§ **Materials provided**
########################################

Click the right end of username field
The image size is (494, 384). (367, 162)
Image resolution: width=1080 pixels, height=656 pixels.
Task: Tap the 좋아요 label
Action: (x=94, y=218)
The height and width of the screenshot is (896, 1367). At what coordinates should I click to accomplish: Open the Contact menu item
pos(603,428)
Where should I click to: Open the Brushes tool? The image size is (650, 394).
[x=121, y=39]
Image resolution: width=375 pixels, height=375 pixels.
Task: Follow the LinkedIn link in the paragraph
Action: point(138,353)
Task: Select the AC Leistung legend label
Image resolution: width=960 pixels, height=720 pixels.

########################################

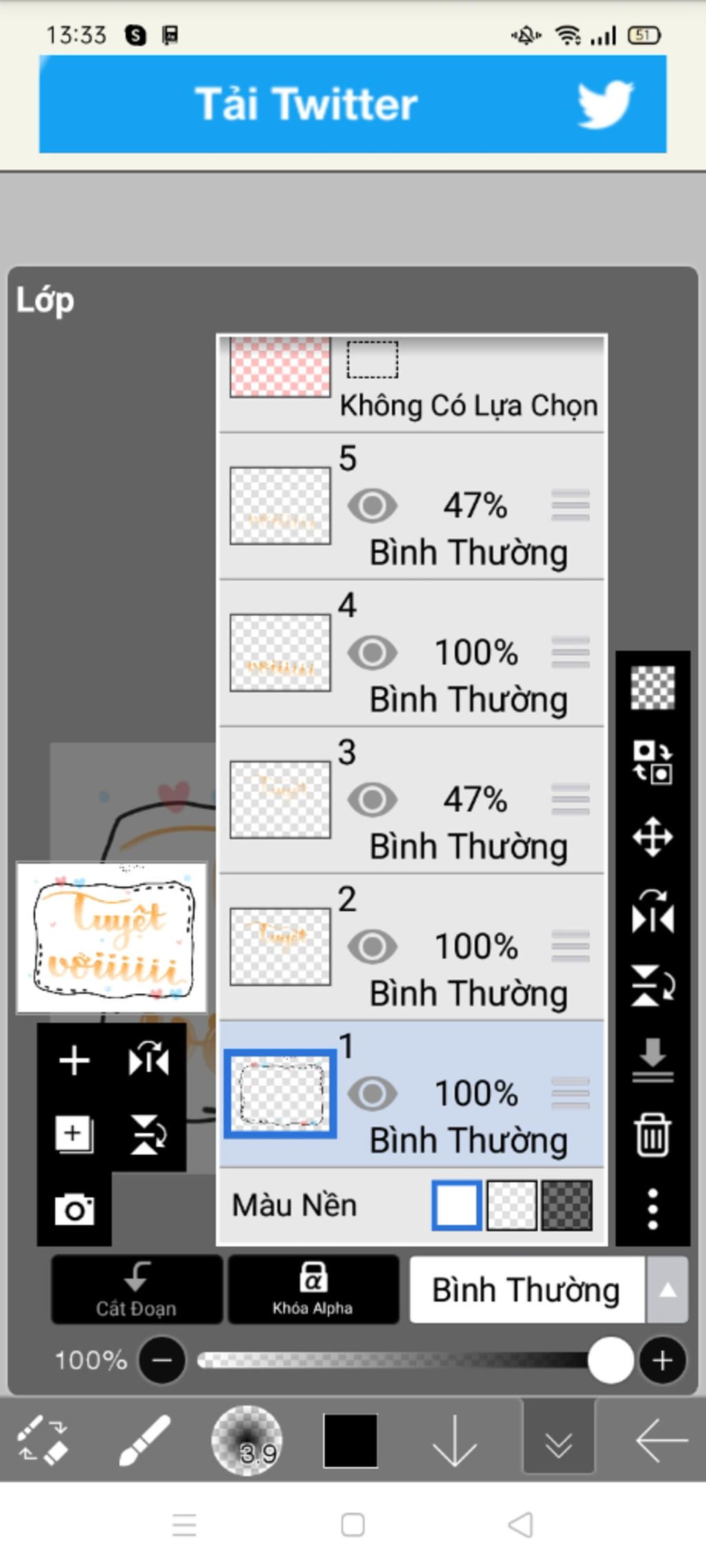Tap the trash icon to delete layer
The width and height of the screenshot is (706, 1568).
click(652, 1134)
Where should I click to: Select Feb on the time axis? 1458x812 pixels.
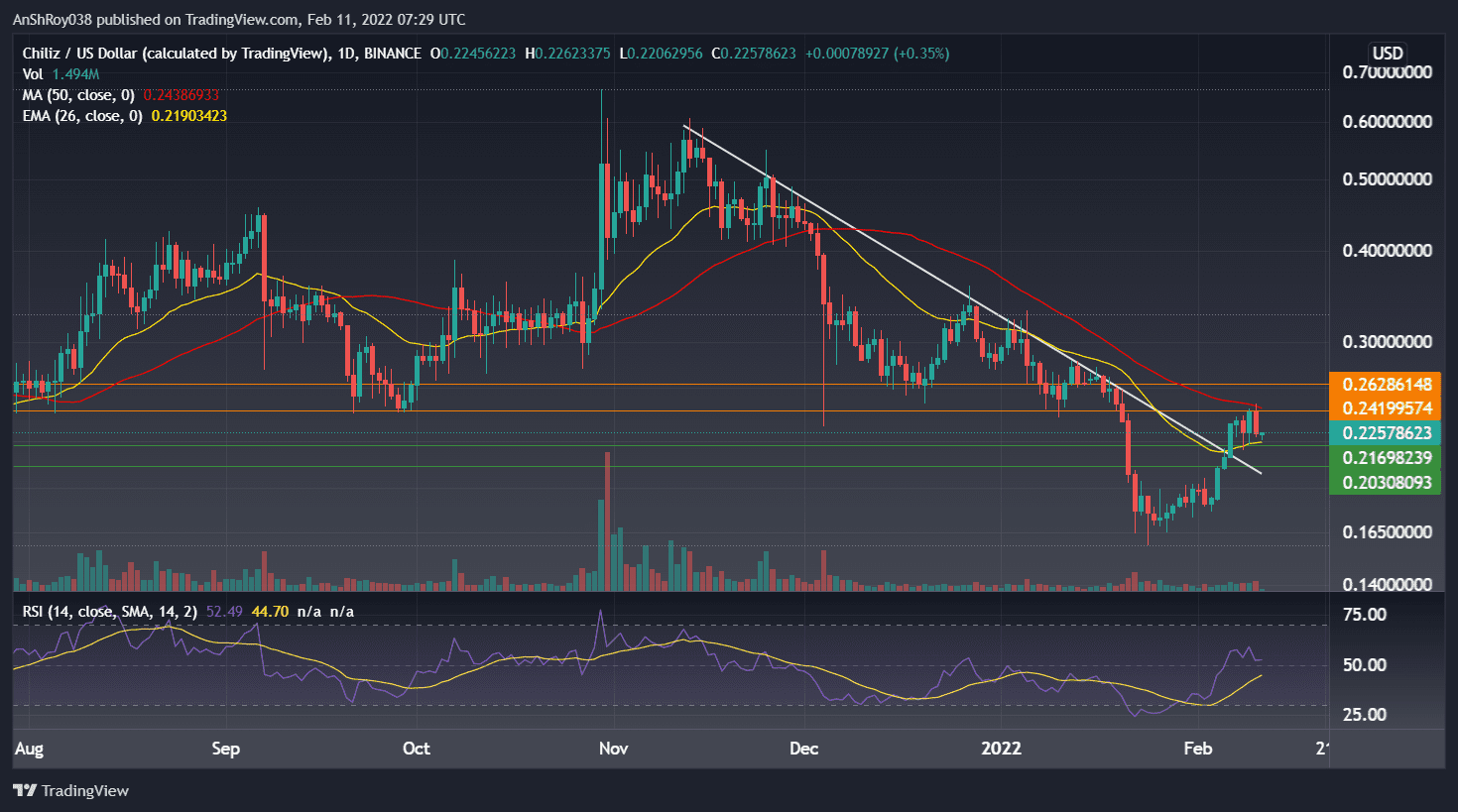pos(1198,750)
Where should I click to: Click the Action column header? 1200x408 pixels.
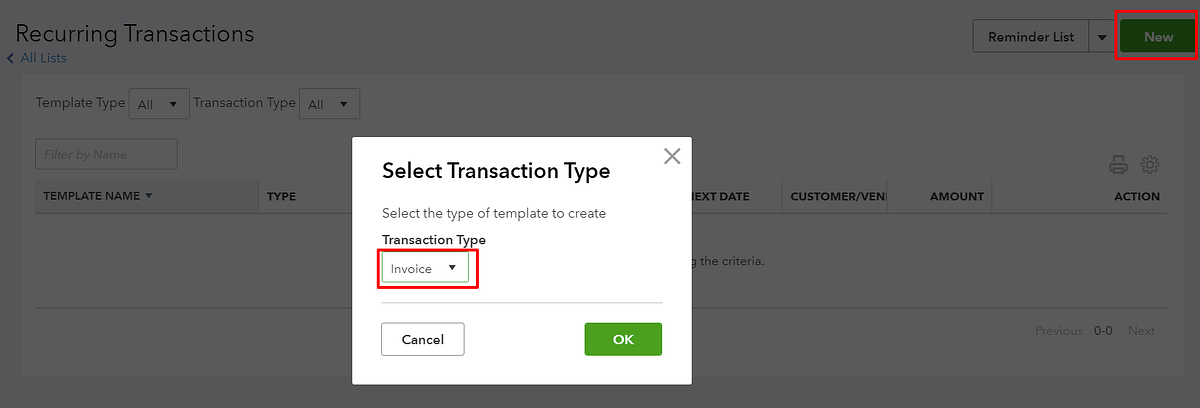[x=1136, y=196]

########################################

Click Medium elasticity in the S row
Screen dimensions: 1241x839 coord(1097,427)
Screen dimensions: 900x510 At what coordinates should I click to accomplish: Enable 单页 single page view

########################################

Considering only the material above, set down every line from the one with "Where should I click to: Open" to the one with "Image resolution: width=960", inclusive, exactly as written.

§ **Solution**
Where should I click to: Open the Brushes tool? The image size is (650, 394).
[x=121, y=39]
Image resolution: width=375 pixels, height=375 pixels.
Task: Follow the LinkedIn link in the paragraph
Action: point(138,353)
Task: Select the AC Leistung legend label
Image resolution: width=960 pixels, height=720 pixels.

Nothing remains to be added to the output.